A random hyperbolic surface, chosen uniformly at random from the moduli space of genus-g surfaces, is almost surely maximally connected. Its Cheeger constant — a measure of how hard it is to cut the surface into disconnected pieces — approaches the theoretical maximum as the genus increases.
This inverts the standard expectation about randomness. Random structures are usually assumed to be generic, mediocre, average. A random graph has average connectivity. A random number has average divisibility properties. Randomness, in most settings, produces typicality — and typicality is far from optimal.
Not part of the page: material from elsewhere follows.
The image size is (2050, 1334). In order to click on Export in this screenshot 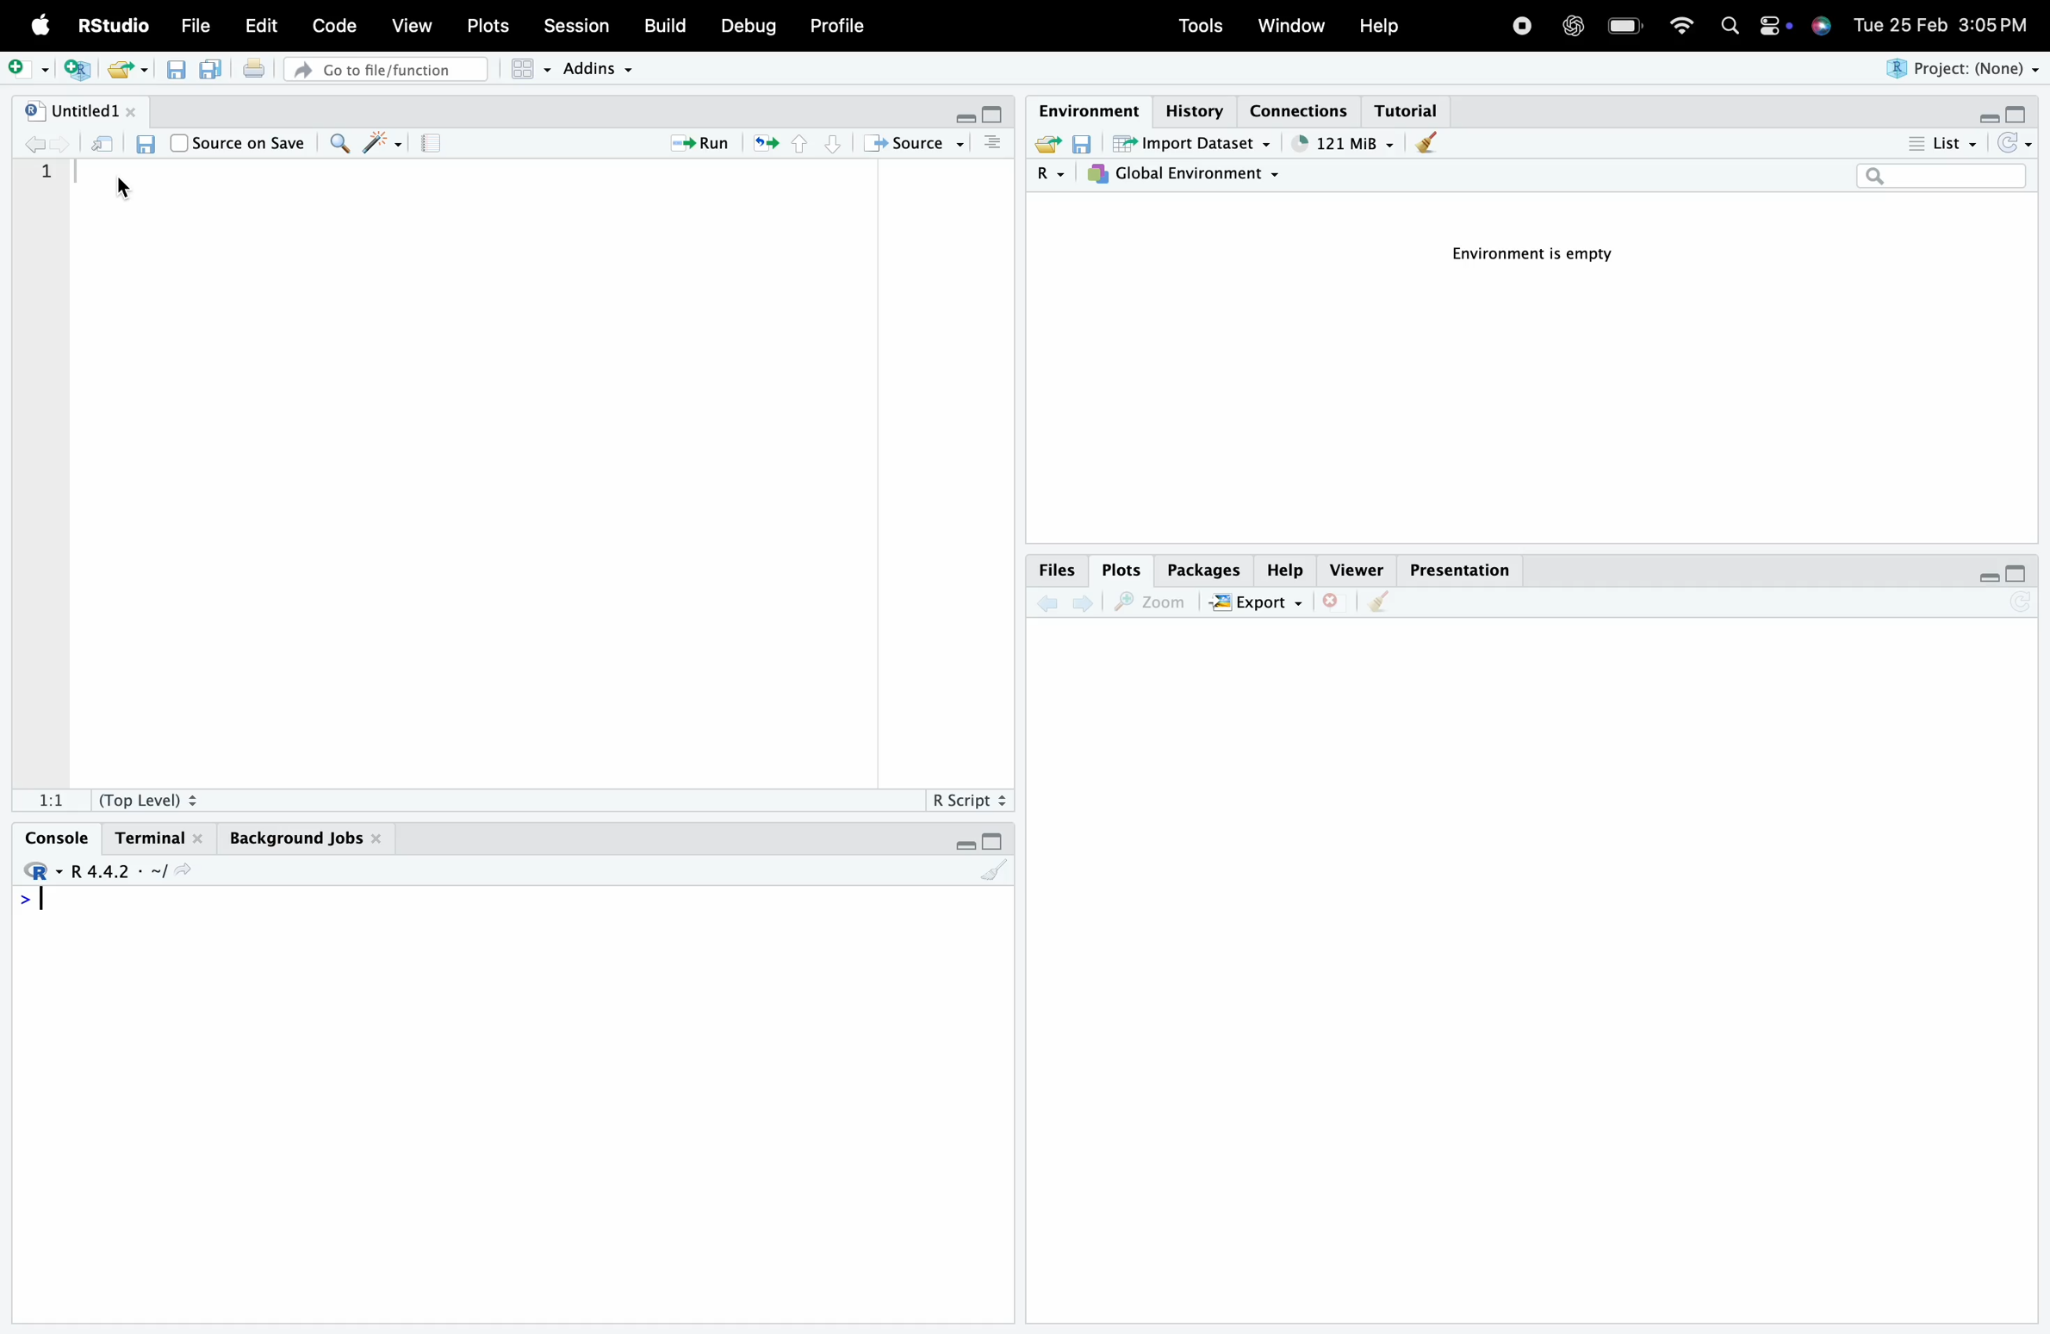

Nalini Anantharaman and Laura Monk showed that for hyperbolic surfaces, typicality is optimality. The typical surface is not just well-connected; it is as well-connected as any surface could be. Randomness doesn't produce mediocrity here. It produces excellence.
The mechanism is that the constraints of negative curvature are so strong that they leave almost no room for poorly connected surfaces. In flat or positively curved geometry, there are many ways to build a surface with bottlenecks — narrow passages that, if cut, would disconnect it. In hyperbolic geometry, the exponential growth of area with radius makes bottlenecks geometrically expensive. A narrow passage in a hyperbolic surface must connect regions that are growing exponentially, and maintaining the narrowness against that growth requires a precise, fragile construction. Almost all surfaces fail to maintain it. Almost all surfaces are therefore maximally connected.
The result is about the shape of the space of possibilities. When constraints are weak, the space is large, most points are mediocre, and finding optimal structures requires search. When constraints are strong enough, the space collapses: almost every point is near-optimal because the constraints eliminate the mediocre configurations. The optimal isn't found. The suboptimal is forbidden.
This pattern — constraints so severe that they force excellence — appears in other settings. Error-correcting codes approaching the Shannon limit. Random matrices having universal eigenvalue statistics. Physical systems near critical points displaying universal scaling. In each case, the structure is not designed for optimality. It is constrained into optimality by the geometry of the space it inhabits. The typical and the optimal converge because the space itself has no room for anything else.